It’s a sobering reminder of market risks to investors who have been bombarded with messages on national television promoting agriculture as hip and cool, and even music that celebrates the success of the sector. Many poured cash into newly created instruments to fund agribusiness, lured by the promise of high returns.
Now industry executives are worried the new source of revenue could soon dry up, and authorities are caught in the dilemma of how to keep credit accessible to farmers without harming investments.
“An issue that was once contained within the industry has extrapolated to the non-professional investor, to the investor who makes their investment, their savings, their retirement,” Fabiana Alves, chief executive officer of Rabobank in Brazil, said in an interview at Bloomberg New Economy at B20 in Sao Paulo last month.
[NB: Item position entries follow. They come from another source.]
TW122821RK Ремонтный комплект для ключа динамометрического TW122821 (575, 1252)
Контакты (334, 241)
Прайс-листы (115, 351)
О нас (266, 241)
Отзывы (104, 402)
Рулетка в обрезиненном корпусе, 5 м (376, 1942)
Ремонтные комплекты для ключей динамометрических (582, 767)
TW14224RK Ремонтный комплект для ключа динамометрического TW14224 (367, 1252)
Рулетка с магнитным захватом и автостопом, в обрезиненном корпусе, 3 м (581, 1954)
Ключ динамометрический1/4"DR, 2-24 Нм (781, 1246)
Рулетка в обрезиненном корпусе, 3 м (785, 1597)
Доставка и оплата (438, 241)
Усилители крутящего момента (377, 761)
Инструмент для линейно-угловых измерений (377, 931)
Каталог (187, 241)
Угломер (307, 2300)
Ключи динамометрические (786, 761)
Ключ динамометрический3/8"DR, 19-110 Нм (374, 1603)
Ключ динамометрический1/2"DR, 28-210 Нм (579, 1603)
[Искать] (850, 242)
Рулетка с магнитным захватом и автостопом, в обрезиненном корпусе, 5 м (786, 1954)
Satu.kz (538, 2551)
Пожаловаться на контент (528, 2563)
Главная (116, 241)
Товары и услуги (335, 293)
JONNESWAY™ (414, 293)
It all started when financiers in Faria Lima, as Brazil’s Wall Street is known, found an innovative way to finance Brazil’s giant agriculture expansion. They created the so-called Fiagros, investment funds backed by agricultural receivables such as interest, dividends and land-lease payments.
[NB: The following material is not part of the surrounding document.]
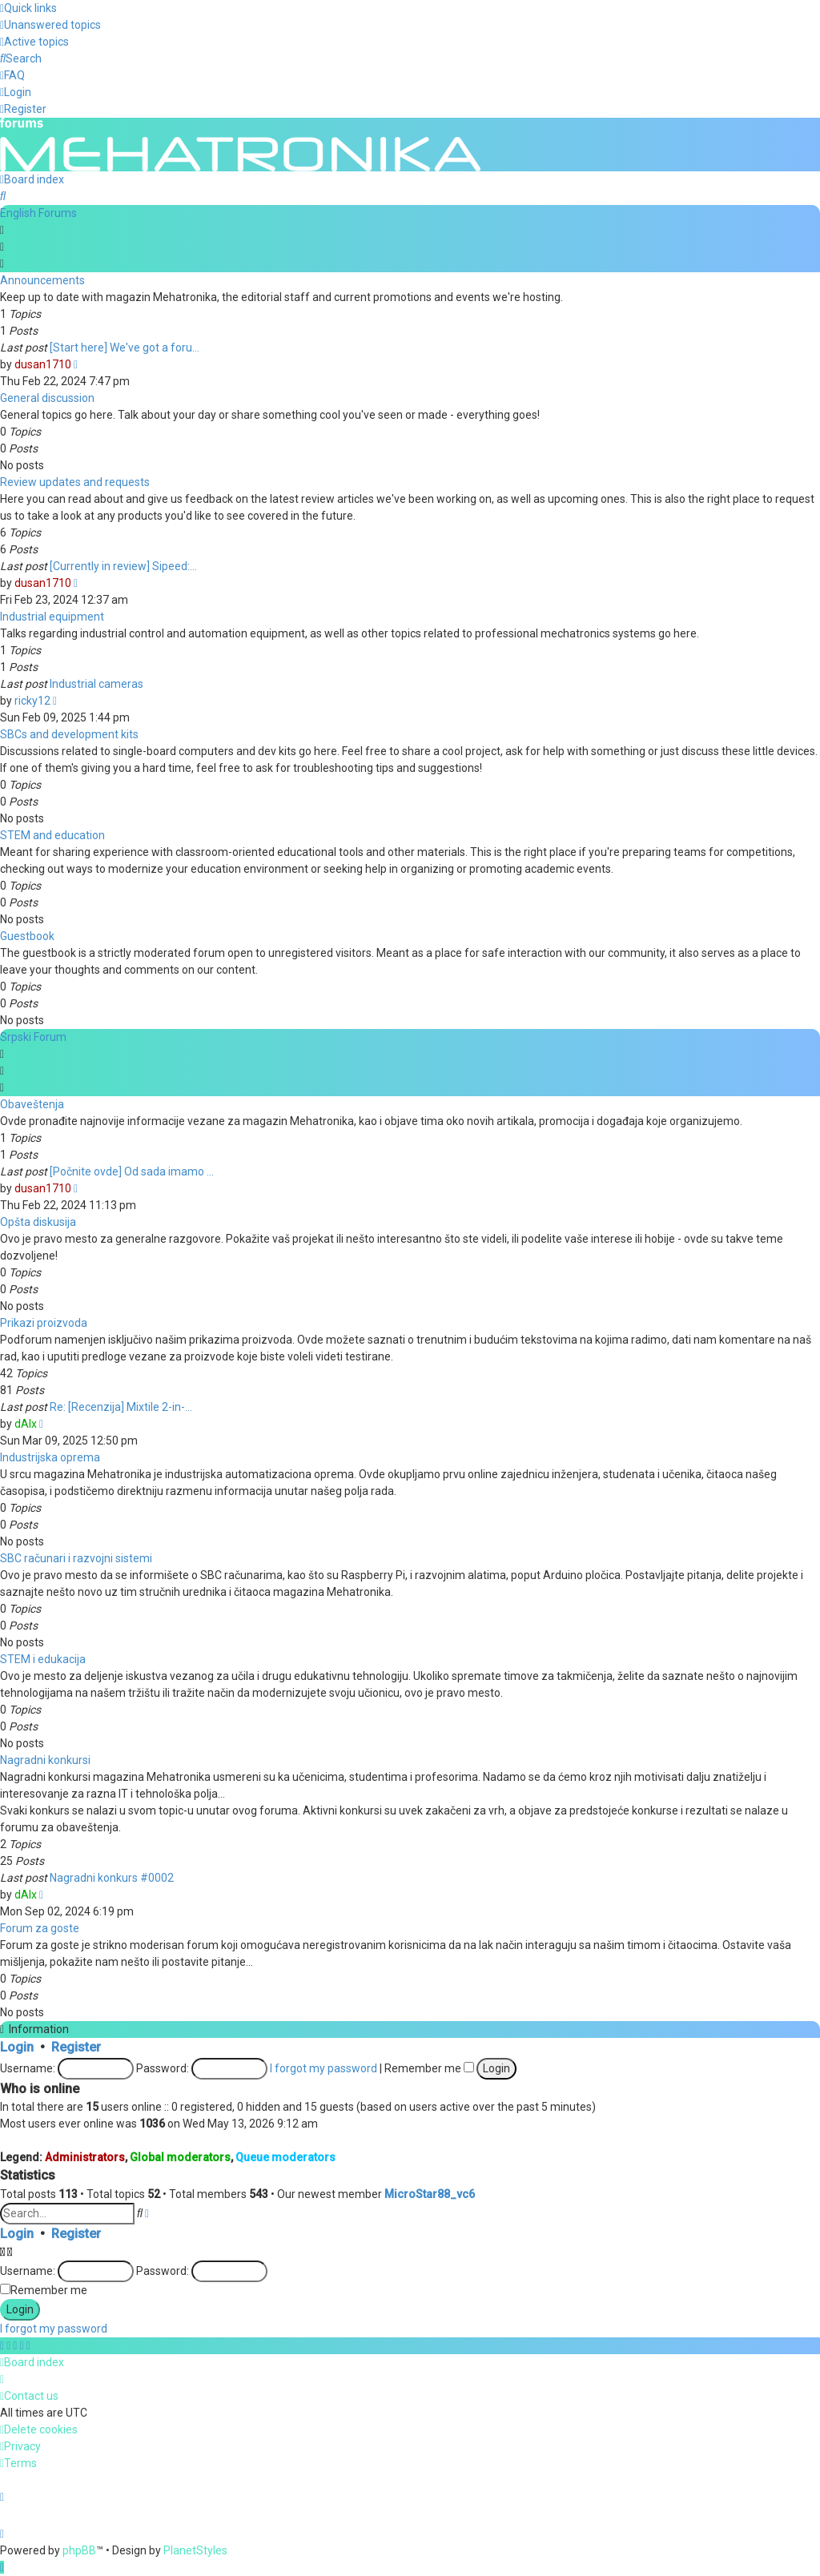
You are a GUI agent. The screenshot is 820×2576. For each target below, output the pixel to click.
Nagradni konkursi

That was a shift from the past, when the sector was mainly financed by the state. Farmers had access to subsidized credit lines offered by the government, but that wasn’t enough to fuel an industry responsible for almost a quarter of the nation’s economy.
Expanding Market
The market soon expanded to professionals such as Rabobank, and in the past three years it’s been opened to retail investors.
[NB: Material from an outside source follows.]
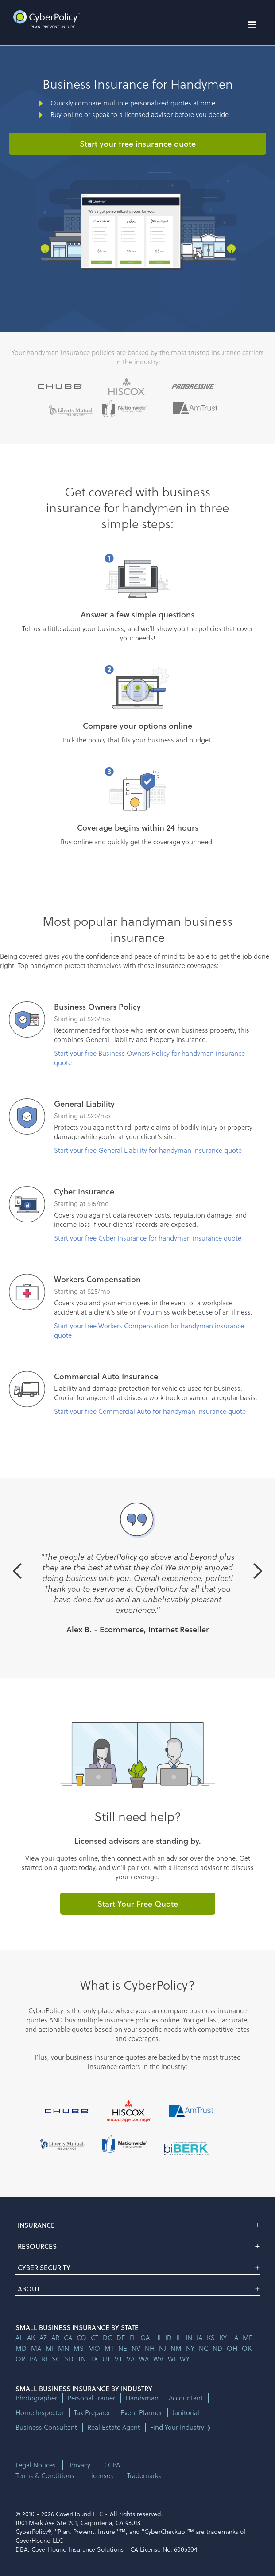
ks (211, 2337)
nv (136, 2348)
“We are gradually freeing the Treasury,” said Agriculture Minister Carlos Fávaro. The expansion of new mechanisms like the Fiagros allows the government to focus on financing small-size farmers instead of having to support large producers as well, he added.
Farming is already extremely popular in Brazil, with a recent survey by marketing group ABMRA showing about 68% of people in the country admire businesses in agriculture. Soap operas and music praise life in the countryside. That has lured some Gen Z heirs to take over agribusiness companies, and made it easier for investment banks and brokerage firms to sell agriculture notes and funds to everyday investors.